Estórias de um motorista de táxi de Lisboa

10.10.13

«Os carros dormem na rua»

O meu bilhete-postal de hoje vai direitinho para o Mauro (Taxitramas), grande escritor e meu companheiro de viagens, em Porto Alegre. Caro amigo: Foi um enorme prazer ter conhecido a tua conterrânea Márcia, uma jovem da minha idade que mora aí, no Bairro da Floresta (conheces?). Decidiu atravessar o Atlântico para conhecer as suas origens (italiana e portuguesa) e confessou-me que ficou apaixonada por Lisboa. As pessoas, as colinas, a comida, a luz (única), o rio Tejo… Falámos muito. De Portugal e do Brasil… Fiquei a saber algo mais sobre a tua cidade.Que foi fundada por portugueses dos Açores. E que muitos italianos e alemães também rumaram ao Rio Grande do Sul.
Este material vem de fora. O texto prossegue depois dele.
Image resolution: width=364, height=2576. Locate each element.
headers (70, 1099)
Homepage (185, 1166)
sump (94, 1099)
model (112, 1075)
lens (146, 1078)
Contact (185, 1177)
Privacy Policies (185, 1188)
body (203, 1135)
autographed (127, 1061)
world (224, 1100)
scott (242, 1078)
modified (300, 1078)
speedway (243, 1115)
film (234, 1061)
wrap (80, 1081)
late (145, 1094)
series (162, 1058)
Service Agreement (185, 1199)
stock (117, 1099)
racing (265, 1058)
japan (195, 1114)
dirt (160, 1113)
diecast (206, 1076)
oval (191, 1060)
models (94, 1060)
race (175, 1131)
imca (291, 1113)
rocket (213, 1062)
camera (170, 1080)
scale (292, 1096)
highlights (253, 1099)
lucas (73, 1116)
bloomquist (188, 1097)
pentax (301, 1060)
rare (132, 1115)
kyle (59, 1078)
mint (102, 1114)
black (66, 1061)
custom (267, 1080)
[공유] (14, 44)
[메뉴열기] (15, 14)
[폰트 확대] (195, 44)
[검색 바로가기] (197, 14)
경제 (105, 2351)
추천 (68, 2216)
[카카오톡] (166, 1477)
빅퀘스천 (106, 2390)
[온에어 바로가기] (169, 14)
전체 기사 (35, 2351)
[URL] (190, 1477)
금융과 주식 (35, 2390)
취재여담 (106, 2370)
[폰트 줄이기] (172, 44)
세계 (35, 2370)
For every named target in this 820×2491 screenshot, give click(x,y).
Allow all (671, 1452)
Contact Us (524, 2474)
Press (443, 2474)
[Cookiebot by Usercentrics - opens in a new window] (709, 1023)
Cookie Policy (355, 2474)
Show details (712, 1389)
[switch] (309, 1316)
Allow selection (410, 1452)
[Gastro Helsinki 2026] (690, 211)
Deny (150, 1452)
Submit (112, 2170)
Temos um pouco a ideia, aqui em Portugal, de que no Brasil é tudo cor-de-rosa: as praias, as mulheres bonitas, o samba, o futebol… Ao dialogar com a Márcia, mulher esclarecida e com os pés bem assentes na terra, descobrimos que esse imenso país ainda tem longo caminho a percorrer em vários domínios. Por exemplo: «É difícil fazer avançar o país, por causa da maldita corrupção. É o cancro da sociedade brasileira [apenas a brasileira?] Os políticos só fazem besteira. » Outro aspecto que a Márcia focou: a segurança. «Aqui, em Portugal, os carros dormem na rua. No Brasil, é impensável deixar os carros na rua, à noite. E não apenas em São Paulo ou no Rio de Janeiro. O fenómeno da violência estendeu-se a todo o Brasil.» Se é assim (quem sou eu para duvidar da Márcia?), como será na Copa do Mundo e nos Jogos Olímpicos? «Vai ser muito complicado. A polícia, sozinha, não vai dar conta do recado. Terá de avançar o exército…» Se calhar ando a ver muitas telenovelas, mas continuo a ter grande fascínio pelo teu Brasil. Sempre! Abraço!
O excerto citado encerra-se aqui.